A Programmable Bidirectional Dynamic Switch Overcomes Reversible Isomerization Reaction for Efficient d-Allulose Biosynthesis.

d-Allulose, biosynthesized through D-fructose isomerization, was limited by thermodynamic equilibrium, resulting in low yields. Herein, we redesigned a redox-driven cascade pathway for d-allulose biosynthesis in single-cell systems, utilizing post-translational protein-level reprogramming tools (protease-based programmable OFF/ON-switch toolbox) to resolve enzyme incompatibility. This OFF/ON-switch was systematically optimized by adjusting the expression levels of -Lon, degron, and repressors, enabling the simultaneous switching of protein abundance to desired states within 2 h based on a thermosensitive regulator.
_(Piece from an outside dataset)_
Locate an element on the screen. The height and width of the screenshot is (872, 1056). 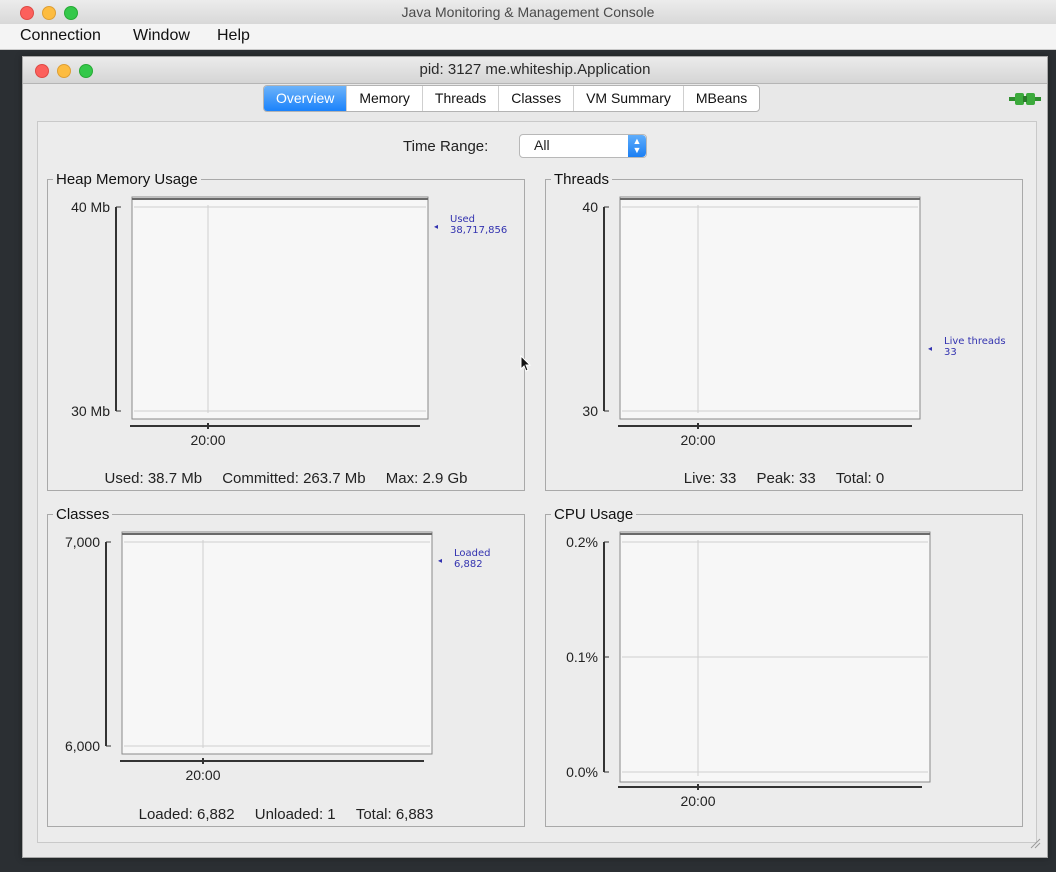
mouse-pointer-icon is located at coordinates (526, 364).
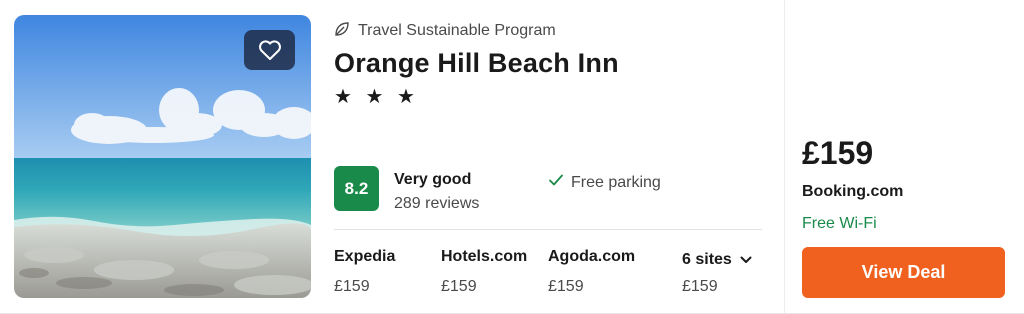 This screenshot has width=1024, height=314. Describe the element at coordinates (433, 180) in the screenshot. I see `rating-label: Very good` at that location.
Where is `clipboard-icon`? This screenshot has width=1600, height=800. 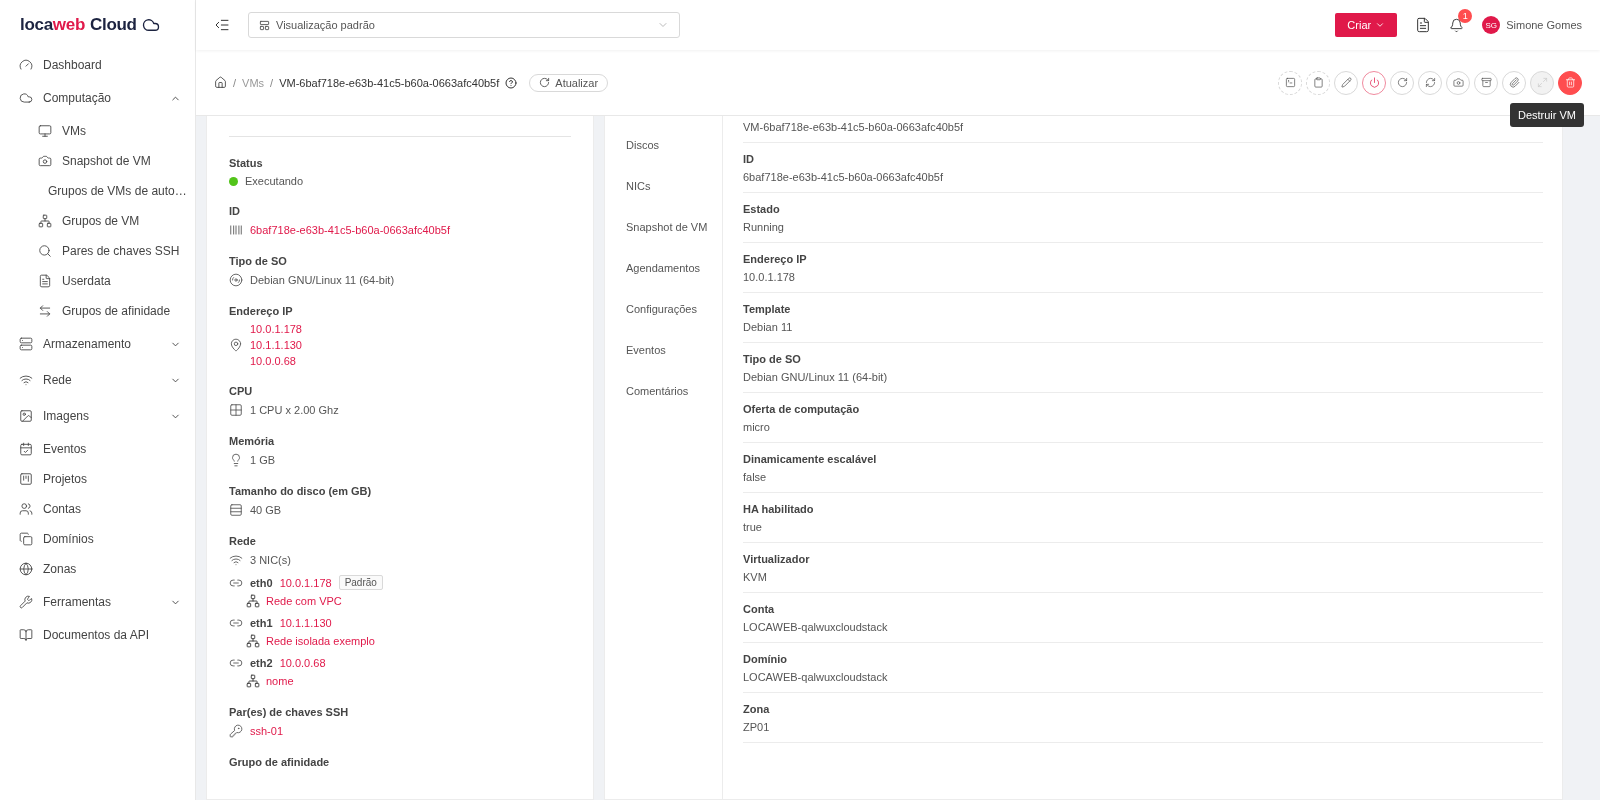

To link the redox-driven two-step reactions to synthesize d-allulose, KEase, RDH, and FDH were placed under the control of the OFF-switch, while ADH and NOX were regulated using the ON-switch. The engineered strain T3 with the constructed OFF-ON modules achieved a d-allulose titer of 190.7 g/L with a conversion rate of 95.4%, overcoming the obstacle of thermodynamic equilibrium. This study provided a practical toolbox for rewiring reverse carbon flows by controlling enzyme levels, exemplifying the versatility of programmable protein switches.